My advice would be to change classes/ schools. But avoid accusing the teacher of things (i.e., not being able to teach your DD) and also avoid labeling your DD, unless there is a reason (speech delay, sensory issues, etc.)

If you change classes and get the *SAME* feedback from a 3rd teacher/ school, then maybe you have to dig deeper. Is a behavioral issue something that would show up on an EI evaluation? But seriously, I don't know one two going on three year old that does not pout and stomp and cry when they do not get their way... Sorry no better advice. HTH.

jk3
11-03-2008, 12:21 PM
Can you observe in her classroom? Possibly spend a morning? I would want to see firsthand what is happening. It may or may not be school-related but if you can get into the classroom you might get some tangible information.

kedss
11-03-2008, 12:50 PM
I would definitely try to observe her in the classroom-and go from there

M&Mmom
11-03-2008, 12:52 PM
Can you observe the class without DD seeing you? At my DC's school they have a one way mirror on one side that parents can look and watch the kids but the kids don't know they are there. I would try that so you get an accurate observance of what is happening between your DD and the teacher, other kids. Drop of DD as usual and leave, come back 5 min later and observe for awhile. Don't tell teacher either so they both act like they would normally act. If you observe in class I would be concerned that either DD or teacher, or both would act differently knowing you are there.
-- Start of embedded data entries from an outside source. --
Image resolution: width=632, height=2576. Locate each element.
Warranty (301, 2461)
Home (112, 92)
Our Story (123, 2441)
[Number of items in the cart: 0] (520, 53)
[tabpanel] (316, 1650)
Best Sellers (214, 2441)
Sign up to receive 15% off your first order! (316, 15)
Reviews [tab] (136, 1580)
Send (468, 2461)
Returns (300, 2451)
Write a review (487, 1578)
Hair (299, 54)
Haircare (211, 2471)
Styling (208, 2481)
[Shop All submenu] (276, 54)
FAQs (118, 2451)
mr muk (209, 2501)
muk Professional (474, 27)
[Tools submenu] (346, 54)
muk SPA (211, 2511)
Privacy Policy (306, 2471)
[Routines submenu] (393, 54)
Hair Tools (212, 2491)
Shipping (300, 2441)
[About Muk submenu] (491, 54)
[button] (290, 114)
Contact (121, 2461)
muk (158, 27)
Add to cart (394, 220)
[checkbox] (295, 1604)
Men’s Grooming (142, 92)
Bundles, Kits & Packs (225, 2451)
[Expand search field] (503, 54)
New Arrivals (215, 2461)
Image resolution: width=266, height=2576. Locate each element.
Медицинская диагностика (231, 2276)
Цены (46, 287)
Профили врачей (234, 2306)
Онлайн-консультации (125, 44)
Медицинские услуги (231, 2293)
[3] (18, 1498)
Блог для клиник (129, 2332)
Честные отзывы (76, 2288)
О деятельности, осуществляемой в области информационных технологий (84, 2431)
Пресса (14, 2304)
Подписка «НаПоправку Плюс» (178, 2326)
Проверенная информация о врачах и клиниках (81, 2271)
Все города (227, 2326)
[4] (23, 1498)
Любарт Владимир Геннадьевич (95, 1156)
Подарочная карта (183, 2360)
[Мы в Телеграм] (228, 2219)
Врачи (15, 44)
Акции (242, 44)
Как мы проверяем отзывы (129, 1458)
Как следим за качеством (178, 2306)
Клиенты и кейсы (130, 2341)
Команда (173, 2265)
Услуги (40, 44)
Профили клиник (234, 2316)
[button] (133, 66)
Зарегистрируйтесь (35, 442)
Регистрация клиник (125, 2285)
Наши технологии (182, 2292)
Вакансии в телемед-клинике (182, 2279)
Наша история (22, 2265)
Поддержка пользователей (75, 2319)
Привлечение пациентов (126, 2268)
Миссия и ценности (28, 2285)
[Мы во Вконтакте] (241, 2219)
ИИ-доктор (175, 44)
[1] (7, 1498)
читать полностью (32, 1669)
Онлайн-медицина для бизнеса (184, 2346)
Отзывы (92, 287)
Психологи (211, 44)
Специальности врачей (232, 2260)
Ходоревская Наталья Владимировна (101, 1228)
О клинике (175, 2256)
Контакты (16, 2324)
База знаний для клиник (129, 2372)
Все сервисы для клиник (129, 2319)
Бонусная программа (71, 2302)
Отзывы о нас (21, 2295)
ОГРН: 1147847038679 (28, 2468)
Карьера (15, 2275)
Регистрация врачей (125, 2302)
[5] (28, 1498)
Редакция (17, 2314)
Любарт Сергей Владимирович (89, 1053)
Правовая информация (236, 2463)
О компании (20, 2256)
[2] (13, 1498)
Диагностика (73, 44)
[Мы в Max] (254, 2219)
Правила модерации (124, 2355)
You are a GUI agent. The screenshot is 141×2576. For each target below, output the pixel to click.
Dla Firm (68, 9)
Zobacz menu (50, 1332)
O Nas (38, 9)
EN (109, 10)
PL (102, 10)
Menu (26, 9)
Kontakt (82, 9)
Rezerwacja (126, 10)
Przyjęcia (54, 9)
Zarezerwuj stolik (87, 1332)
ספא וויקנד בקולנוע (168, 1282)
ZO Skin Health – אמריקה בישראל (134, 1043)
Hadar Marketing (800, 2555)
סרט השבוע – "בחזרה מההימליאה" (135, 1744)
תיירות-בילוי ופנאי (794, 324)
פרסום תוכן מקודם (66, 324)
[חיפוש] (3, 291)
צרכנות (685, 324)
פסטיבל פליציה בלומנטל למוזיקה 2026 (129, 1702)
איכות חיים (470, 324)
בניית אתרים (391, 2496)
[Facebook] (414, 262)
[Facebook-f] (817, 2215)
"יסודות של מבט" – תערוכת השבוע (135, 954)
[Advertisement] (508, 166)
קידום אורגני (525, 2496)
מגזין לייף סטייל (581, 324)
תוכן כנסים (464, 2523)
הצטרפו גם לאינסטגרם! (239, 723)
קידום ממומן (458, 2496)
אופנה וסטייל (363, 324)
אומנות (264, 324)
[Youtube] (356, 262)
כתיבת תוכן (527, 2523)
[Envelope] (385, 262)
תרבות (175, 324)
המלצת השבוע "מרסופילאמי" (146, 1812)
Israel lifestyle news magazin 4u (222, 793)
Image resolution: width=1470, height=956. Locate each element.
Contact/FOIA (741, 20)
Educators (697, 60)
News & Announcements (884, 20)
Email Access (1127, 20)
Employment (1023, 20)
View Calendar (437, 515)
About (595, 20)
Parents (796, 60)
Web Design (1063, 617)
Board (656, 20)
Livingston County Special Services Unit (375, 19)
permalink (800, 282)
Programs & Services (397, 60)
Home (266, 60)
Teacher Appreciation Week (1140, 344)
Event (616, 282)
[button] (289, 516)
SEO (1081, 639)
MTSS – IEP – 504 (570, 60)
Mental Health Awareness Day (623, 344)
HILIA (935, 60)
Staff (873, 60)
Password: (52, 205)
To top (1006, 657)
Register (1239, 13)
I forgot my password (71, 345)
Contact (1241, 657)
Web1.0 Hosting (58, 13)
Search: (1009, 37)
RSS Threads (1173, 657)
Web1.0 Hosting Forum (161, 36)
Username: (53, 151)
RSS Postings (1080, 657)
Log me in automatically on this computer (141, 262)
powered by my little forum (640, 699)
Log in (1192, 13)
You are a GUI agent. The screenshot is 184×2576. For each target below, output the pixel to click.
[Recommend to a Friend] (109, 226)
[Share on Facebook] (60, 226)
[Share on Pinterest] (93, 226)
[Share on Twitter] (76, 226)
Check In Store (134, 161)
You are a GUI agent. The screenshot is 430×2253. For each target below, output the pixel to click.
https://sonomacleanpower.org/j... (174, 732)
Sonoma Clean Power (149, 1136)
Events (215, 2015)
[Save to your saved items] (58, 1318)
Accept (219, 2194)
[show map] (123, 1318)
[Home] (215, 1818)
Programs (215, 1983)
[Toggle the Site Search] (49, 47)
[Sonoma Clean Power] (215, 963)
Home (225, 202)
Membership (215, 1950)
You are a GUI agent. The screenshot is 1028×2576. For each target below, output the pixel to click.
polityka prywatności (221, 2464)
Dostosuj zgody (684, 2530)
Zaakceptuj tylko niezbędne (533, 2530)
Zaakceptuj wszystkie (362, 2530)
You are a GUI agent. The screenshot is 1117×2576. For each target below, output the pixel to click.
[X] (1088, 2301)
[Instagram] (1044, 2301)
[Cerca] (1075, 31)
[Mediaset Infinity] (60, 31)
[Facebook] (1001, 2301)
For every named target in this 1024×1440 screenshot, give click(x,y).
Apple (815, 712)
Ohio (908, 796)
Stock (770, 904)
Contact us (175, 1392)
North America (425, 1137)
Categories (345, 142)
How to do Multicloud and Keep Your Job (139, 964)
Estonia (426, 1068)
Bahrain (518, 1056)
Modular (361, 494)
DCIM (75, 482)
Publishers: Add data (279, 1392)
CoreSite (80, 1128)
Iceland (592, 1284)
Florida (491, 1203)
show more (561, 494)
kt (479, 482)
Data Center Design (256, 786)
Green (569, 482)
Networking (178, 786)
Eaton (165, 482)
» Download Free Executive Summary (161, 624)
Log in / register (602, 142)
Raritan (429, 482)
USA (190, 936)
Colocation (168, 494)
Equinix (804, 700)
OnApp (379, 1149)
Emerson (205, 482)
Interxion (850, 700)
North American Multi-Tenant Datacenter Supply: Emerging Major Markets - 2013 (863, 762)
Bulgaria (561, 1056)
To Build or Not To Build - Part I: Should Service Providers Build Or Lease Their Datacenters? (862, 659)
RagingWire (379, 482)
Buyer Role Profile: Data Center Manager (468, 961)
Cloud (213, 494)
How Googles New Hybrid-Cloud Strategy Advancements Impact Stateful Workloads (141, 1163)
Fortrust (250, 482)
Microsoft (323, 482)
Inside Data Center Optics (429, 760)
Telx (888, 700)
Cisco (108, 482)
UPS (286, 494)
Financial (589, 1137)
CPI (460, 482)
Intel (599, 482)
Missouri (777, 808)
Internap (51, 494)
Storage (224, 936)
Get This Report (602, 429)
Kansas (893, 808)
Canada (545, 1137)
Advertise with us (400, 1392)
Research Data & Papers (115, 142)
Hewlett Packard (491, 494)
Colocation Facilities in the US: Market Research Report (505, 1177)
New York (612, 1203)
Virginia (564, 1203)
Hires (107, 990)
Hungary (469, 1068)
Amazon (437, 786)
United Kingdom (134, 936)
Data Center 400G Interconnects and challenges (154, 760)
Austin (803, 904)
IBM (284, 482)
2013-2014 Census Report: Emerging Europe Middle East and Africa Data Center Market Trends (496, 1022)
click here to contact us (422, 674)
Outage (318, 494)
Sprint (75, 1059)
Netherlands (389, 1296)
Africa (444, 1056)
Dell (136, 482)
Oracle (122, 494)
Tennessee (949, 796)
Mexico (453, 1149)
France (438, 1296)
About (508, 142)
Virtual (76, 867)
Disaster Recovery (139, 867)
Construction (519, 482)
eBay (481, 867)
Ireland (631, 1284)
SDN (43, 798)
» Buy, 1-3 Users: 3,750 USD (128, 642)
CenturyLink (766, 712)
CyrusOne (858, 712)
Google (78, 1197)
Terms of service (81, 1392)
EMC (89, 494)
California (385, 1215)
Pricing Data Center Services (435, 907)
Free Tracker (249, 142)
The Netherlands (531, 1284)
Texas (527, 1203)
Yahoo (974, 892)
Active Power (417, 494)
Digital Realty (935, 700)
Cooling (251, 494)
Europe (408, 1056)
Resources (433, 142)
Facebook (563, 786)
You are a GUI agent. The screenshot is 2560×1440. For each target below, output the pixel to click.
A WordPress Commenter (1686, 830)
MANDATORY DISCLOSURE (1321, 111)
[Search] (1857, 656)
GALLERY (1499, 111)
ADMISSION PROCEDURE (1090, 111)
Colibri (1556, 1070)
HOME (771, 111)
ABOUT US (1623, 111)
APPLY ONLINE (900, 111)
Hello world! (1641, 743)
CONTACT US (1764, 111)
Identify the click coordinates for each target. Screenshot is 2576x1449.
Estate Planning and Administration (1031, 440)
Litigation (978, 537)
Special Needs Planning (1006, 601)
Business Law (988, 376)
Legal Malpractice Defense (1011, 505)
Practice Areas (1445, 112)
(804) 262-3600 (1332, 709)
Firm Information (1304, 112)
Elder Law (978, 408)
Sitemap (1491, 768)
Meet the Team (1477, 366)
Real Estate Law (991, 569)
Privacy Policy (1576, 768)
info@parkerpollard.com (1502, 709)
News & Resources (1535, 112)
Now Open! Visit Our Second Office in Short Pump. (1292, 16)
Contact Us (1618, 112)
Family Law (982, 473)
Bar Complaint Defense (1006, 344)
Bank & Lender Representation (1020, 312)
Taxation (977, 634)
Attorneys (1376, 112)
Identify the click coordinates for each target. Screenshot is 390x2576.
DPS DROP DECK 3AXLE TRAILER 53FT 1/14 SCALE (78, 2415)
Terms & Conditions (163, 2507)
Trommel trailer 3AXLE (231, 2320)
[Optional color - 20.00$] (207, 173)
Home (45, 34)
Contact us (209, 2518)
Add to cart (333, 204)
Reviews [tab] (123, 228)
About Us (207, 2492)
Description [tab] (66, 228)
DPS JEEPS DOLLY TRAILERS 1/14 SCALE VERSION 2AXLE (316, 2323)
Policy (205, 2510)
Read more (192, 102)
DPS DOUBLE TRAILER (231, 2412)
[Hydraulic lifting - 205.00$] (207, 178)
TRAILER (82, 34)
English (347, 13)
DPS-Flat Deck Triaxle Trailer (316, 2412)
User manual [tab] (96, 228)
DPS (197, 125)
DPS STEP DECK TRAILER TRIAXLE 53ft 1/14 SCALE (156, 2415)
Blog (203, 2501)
Also, you can look into a mental health eval. Our county has a great program that could talk to you and DD and try to find out if something is happening at school to make her act out this way. It could be she is mimicking another kids behavior, or something bad is happening at school. Or maybe the teacher doesn't have the experience to set limits and she is doing normal limit testing behavior. Or maybe something else. It doesn't sound to me like a speech or sensory issue, especially if she has already been eval'd and they didn't find anything.

HTH

bnme
11-03-2008, 12:53 PM
...typing quickly while I eat lunch...but just a thought

Maybe it has something to do with the teachers not understanding her well. She may be getting frustrated. If they refer to what she said as 'jargon' and she was thought to have an articulation delay there could be an issue there.

My DS just got evaluated and will begin services soon. He has an articulation delay of as much as 44%. I think as a mom who understands 90% or more of what he says it was a shocker. But it's that I have gotten used to it. My DS gets very frustrated if he is not understood. It's like he knows what he is saying and does not understand why we/others don't. He was also evaluated by EI at 21 months and was considered average on all counts at that time.

cuca_
11-03-2008, 02:45 PM
Thanks everyone!! I really appreciate your responses. I will schedule a time to observe the classroom. Unfortunately, they do not have a two way window, so I think it will be hard to get a true picture of what goes on.

I also have an appointment with the director on Wednesday. Apparently she observed DD in the class recently.

I have no problem getting her evaluated again, and will probably do so. My biggest concern is that DD is happy at school. I forgot to mention that in our conversation the teacher said that DD did not seem to be enjoying herself. There is another 3s classroom, and I might ask the director about the possibility of switching DD to that one.

By the way, Jenn, congratulations on your pregnancy!!